1. The pointer on the device shown can rotate. When the pointer rotates, it  jumps over the settings indicated, N, E, S, W, .... Each jump taking it from one setting to the next. Imagine that the pointer is made to move faster and faster, so that it completes infinitely many jumps by midnight. At midnight, what is its setting?


2. The pointer has two tips, a black and white tip.

2a Before the pointer is set in motion, to what does each tip point?

2b After the infinitely many jumps are completed, to what does each tip point?

2c After the infinitely many jumps are completed, assuming nothing else is done to the device, do the two tips point to opposite settings?

3. Two identical devices are set up side by side. They complete exactly the same infinity of jumps by midnight and nothing else is done to them.

    

3a. At midnight, what are the settings on the two devices?

3b. At midnight, are the settings on the two devices the same?

For discussion

Not for submission

A. Surely Thomson's lamp must be on or off at midnight, whether or not we can say which is the case. Does not that mean that the paradox persists?

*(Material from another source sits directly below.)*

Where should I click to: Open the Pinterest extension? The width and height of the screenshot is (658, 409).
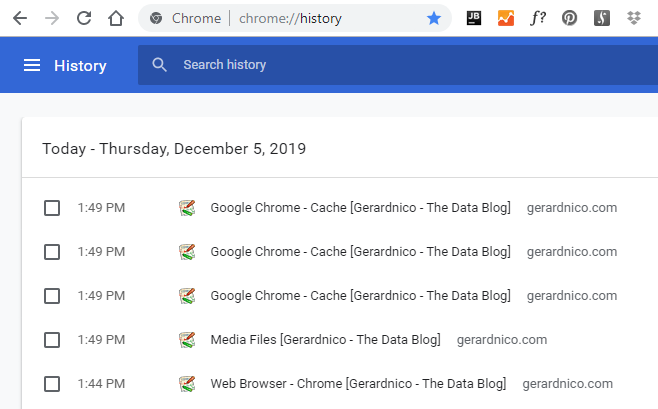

B. Surely the marble of Black's transfer machine must be somewhere in space, whether we can say what that position is. Does not that mean that the paradox persists?

C. The number π, written in decimal notation, has an infinite, non-repeating sequence of digits:

3.14159265358979323846264338327950288419716939937510...

Here is an infinite calculation designed to compute the last digit of π. At stages 1, 2, 3, ... we compute successive parts of the infinite decimal expansion 3.14159... of π. We write the last digit of each part in a single box that we have set aside for the last digit.

Stage 1. Compute 3.1       Write "1" in the box.          1

Stage 2. Compute 3.14     Write "4" in the box.          4

Stage 3. Compute 3.141   Write "1" in the box.           1

Stage 4. Compute 3.1415 Write "5" in the box.           5
...

Once all the infinitely many stages are completed, all we need to do is look in the box to learn which is the last digit of π. Right? Or is there a problem?

D. Consider the proposition "There are infinitely many stars." For it to be true, there simply have to be infinitely many stars. This is a factual condition about the world about us. Can the same analysis be given for the proposition in arithmetic: "there are infinitely many prime numbers"?

E. What is the time reversal of the Thomson lamp supertask? What is the schedule of on/off switchings? Can you devise a mechanism that implements it?

F. The chapter leaves open whether the reversal of the supertasks of Black's transfer machine and the many accelerating spaceships is admissible. Just what separates admissible from inadmissible supertasks?